Fig. 25.—Drainage plan for dwellings.
45. Leaders should not be used as soil-pipes, because, during a rain, the ventilation of the pipes is interfered with by the downward flow of water, which will also empty unventilated traps by siphoning. The necessity of having leaders open flush with the roof also interferes with proper ventilation.
47. If steam enters a soil-pipe, it heats the water in the traps, injures joints on account of the extreme changes of temperature induced, and hastens corrosion of the pipes.
Fig. 25 shows a system of house-drainage for a city house planned in accordance with the above rules.
Fig. 26.—Field’s flush-tank.
In country houses, where there are no sewers, the best method of disposing of the house-slops is subsoil drainage. The house system may be the same as that already explained for city houses. The fluids are conducted by a pipe with tight joints to a flush-tank (Fig. 26) near the house. This tank is so constructed that it empties itself, by a siphon action, whenever it gets full, discharging all its contents in a very short time, and thus washing out thoroughly the pipes into which it empties. “The outlet-pipe from this tank is continued by a cemented vitrified pipe to a point about twenty-five feet farther away. Here it connects with a system of open-jointed drain-tiles, consisting of one main, fifty feet long, and ten lateral drains, six feet apart, and each about twenty feet long. These drains underlie a part of the lawn, and are only about ten inches below the surface” (Waring). It will be understood that the purpose of this method of drainage is to have the organic matter contained in the house-refuse appropriated by vegetation, and it must therefore be distributed within reach of the grass-roots.

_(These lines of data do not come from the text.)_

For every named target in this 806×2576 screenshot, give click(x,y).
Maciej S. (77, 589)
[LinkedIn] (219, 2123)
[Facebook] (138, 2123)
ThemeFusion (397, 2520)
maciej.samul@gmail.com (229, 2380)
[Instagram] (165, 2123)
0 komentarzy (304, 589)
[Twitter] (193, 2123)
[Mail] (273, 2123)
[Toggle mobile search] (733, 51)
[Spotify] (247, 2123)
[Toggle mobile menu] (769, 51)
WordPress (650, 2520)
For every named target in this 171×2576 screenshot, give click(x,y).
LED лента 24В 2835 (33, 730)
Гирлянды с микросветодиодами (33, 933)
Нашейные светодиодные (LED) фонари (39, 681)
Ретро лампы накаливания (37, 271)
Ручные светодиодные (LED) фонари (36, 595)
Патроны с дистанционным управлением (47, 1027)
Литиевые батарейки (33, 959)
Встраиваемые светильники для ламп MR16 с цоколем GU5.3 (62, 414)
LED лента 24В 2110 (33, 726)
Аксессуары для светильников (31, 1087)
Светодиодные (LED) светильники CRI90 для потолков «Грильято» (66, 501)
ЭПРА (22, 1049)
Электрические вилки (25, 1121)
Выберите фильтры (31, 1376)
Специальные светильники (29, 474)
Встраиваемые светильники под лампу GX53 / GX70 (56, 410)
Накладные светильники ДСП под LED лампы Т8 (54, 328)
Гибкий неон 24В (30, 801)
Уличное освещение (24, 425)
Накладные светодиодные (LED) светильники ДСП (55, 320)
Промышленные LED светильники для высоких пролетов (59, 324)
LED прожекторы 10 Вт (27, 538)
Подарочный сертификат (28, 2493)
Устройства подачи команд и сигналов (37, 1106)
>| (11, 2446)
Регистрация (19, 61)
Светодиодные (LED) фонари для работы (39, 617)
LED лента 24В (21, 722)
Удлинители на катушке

If water-closets are used, the following system is recommended in “The Sanitary Engineer”: Collect all the sewage of the house in a small and perfectly tight tank or cesspool, in which the paper and fecal matter soon become macerated by fermentation and reduced to a pulp. This tank should overflow into the flush-tank, the overflow-pipe dipping at least a foot below the point of discharge, to avoid the scum. The siphon of the flush-tank should be accessible by a man-hole, so as to be readily cleaned. If thus arranged, and if no roots of trees are in the soil, the distribution-pipes will not clog for a year or more, sometimes not for ten years.
Pipes should be laid at a depth of eight inches, with a slight and uniform descent of not over six or eight inches in one hundred feet. Branches from a four-inch main to the two-inch distribution-pipes should lead from the bottom of the former, instead of from the side, as in ordinary drain connections.